I'm assuming you only occasionally index such large files? Increasing the time-out temporarily might just be simplest option.
Split the file
Here's the simple unix script that will do the job (Splitting the file in 500,000 line chunks):
split -d -l 500000 data.csv split_files.
for file in `ls split_files.*`
do
curl 'http://localhost:8983/solr/update/csv?fieldnames=id,name,category&commit=true' -H 'Content-type:text/plain; charset=utf-8' --data-binary #$file
done
Parse the file and load in chunks
The following groovy script uses opencsv and solrj to parse the CSV file and commit changes to Solr every 500,000 lines.
import au.com.bytecode.opencsv.CSVReader
import org.apache.solr.client.solrj.SolrServer
import org.apache.solr.client.solrj.impl.CommonsHttpSolrServer
import org.apache.solr.common.SolrInputDocument
#Grapes([
#Grab(group='net.sf.opencsv', module='opencsv', version='2.3'),
#Grab(group='org.apache.solr', module='solr-solrj', version='3.5.0'),
#Grab(group='ch.qos.logback', module='logback-classic', version='1.0.0'),
])
SolrServer server = new CommonsHttpSolrServer("http://localhost:8983/solr/");
new File("data.csv").withReader { reader ->
CSVReader csv = new CSVReader(reader)
String[] result
Integer count = 1
Integer chunkSize = 500000
while (result = csv.readNext()) {
SolrInputDocument doc = new SolrInputDocument();
doc.addField("id", result[0])
doc.addField("name_s", result[1])
doc.addField("category_s", result[2])
server.add(doc)
if (count.mod(chunkSize) == 0) {
server.commit()
}
count++
}
server.commit()
}
In SOLR 4.0 (currently in BETA), CSV's from a local directory can be imported directly using the UpdateHandler. Modifying the example from the SOLR Wiki
curl http://localhost:8983/solr/update?stream.file=exampledocs/books.csv&stream.contentType=text/csv;charset=utf-8
And this streams the file from the local location, so no need to chunk it up and POST it via HTTP.
Above answers have explained really well the ingestion strategies from single machine.
Few more options if you have big data infrastructure in place and want to implement distributed data ingestion pipeline.

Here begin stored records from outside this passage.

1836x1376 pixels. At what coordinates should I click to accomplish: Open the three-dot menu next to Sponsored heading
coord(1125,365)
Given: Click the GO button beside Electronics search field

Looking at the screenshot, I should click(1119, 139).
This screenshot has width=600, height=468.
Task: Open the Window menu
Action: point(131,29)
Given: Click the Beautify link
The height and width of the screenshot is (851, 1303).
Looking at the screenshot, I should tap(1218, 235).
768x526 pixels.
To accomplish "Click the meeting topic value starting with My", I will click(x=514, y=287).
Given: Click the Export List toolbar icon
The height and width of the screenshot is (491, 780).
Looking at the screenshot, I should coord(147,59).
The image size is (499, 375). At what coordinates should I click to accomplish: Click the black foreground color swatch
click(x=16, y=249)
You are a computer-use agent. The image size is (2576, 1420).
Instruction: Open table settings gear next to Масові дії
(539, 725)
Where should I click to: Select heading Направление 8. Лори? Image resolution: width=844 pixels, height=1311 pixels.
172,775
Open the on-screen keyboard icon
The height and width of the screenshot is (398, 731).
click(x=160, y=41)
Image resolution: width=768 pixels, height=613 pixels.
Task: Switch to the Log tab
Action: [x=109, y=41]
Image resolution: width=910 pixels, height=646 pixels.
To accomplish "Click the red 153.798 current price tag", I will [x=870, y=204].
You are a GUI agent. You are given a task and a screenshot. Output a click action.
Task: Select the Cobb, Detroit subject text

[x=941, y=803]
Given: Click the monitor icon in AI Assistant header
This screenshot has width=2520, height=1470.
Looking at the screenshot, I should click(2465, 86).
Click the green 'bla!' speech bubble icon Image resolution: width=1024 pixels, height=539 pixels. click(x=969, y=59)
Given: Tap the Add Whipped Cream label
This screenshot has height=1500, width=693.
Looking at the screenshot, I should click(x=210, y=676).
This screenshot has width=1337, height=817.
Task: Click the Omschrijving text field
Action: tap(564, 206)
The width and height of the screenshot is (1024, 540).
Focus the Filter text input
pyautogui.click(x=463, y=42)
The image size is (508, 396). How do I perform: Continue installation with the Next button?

Use sqoop to bring data to hadoop or place your csv file manually in hadoop.
Use one of below connector to ingest data:
hive- solr connector, spark- solr connector.
PS:
Make sure no firewall blocks connectivity between client nodes and solr/solrcloud nodes.
Choose right directory factory for data ingestion, if near real time search is not required then use StandardDirectoryFactory.
If you get below exception in client logs during ingestion then tune autoCommit and autoSoftCommit configuration in solrconfig.xml file.
SolrServerException: No live SolrServers available to handle this
request
Definitely just load these into a normal database first. There's all sorts of tools for dealing with CSVs (for example, postgres' COPY), so it should be easy. Using Data Import Handler is also pretty simple, so this seems like the most friction-free way to load your data. This method will also be faster since you won't have unnecessary network/HTTP overhead.
The reference guide says ConcurrentUpdateSolrServer could/should be used for bulk updates.
Javadocs are somewhat incorrect (v 3.6.2, v 4.7.0):
ConcurrentUpdateSolrServer buffers all added documents and writes them into open HTTP connections.
It doesn't buffer indefinitely, but up to int queueSize, which is a constructor parameter.